Generally residential property is purchased directly by individuals either solely or jointly with others. It is usually acquired for the long term with a view to providing assets/income for the individual’s retirement. Over the past decade many parents purchased property which they intended passing to their children at a later time.
Residential Versus Commercial
It is generally considered to be easier and less expensive to enter the residential property investment market rather than the commercial property market which normally involves a larger capital investment requirement and usually a different letting structure e.g. long leases as distinct from shorter leases for residential property.
Investors tend to be more familiar with residential property and there would appear to be significantly more individual residential investors owning between two and six units with the vague intention of passing them on to their children at sometime in the distant future. Many investors own just the one property but may intend adding to this in the future when the time is right for them.
Other investors have significantly more residential units and let them along normal business lines with a view to capital growth and income generation.
In the current economic climate it may be difficult for investors in residential property to obtain loan finance for property investment as lenders have reduced the amounts they are prepared to lend to this sector and some lenders withdrew from the market altogether. Lenders may limit borrowings to 50 – 75% of the cost of the property for investors in residential property.
For commercial properties lending agencies will generally limit borrowings to 75% of the cost of the property. Given that the property is likely to be dearer to begin with there will be a bigger gap between the total cost of the property to include stamp duty, legal fees etc and the amount of borrowings which can be secured thereon. Groups of individuals often come together to acquire commercial property in a co-ownership structure to share the costs between them. Generally commercial properties are let under lease often for long periods e.g. 21 years or 35 years with five yearly rent reviews.
Use of Companies
Companies can also be used to purchase property. Acquiring properties can make a good form of investment for after tax profits retained in a company. If such profits were taken out of the company by the individual owners almost half of it would go in the payment of taxes.
Companies pay tax at a rate of 25% on rental profits. In addition, there is an extra tax charge on undistributed profits.
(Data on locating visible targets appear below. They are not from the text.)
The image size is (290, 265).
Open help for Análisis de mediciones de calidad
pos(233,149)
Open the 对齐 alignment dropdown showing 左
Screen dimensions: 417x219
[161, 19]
However, for cash rich companies it can prove more tax efficient to directly purchase property rather than paying salary or dividends to director shareholders to purchase property in their own personal names.
It is possible to set up self-administered pension schemes for shareholder/directors of limited companies. The pension scheme can be utilized for property investment. This can be done in a number of different ways and depends on each individual’s particular circumstances. The tax benefits provide a full tax write-off for the cost of the property against business profits with the added benefit of tax-free income and capital appreciation.
There has been significant investment abroad by Irish residents over the last decade. Areas that proved particularly popular have been the U.K., France, Portugal, Spain, United States and Eastern Europe. Investors buying a property abroad should carefully consider additional factors such as currency movements, local management costs, ease of disposal at a later date, and the impact of local taxes on property transactions. It should also be noted that Irish tax residents must make rental returns in respect of foreign properties to the Irish Revenue and also account for Irish capital gains tax on any disposals in addition to paying whatever taxes may be due to the Foreign Revenue. A credit may be allowed for any foreign tax paid against the Irish tax due on the foreign income. The amount of the credit depends on the rules of our Double Taxation Agreement with the relevant country. If Ireland does not have such an agreement with the country in question you may not get a credit for foreign tax paid.
Parents buying Property for Children
Many parents are involved in helping children to buy a property either by providing lump sums for deposits or loan guarantees etc. Many property investors bought property with the intention of giving them to their children at a later stage. This is normally dealt with in the following way:
- Property owned by parents until children are old enough to take possession and the parents are happy to give it to them.
- Property bought jointly with children so that the child has an equity interest in the property from day one.
- Property bought in the childs name only with parents acting as guarantors on the loan.
- Use of companies or trusts to acquire the property with the children as beneficiaries of the trust or shareholders in the company.
In each of the above situations the following taxes need to be considered when dealing with the property:
- Income Tax on rental income from the property
- Capital Gains Tax
- Gift / Inheritance Tax
- Stamp Duty on any sale or transfer of the property or interest to a child.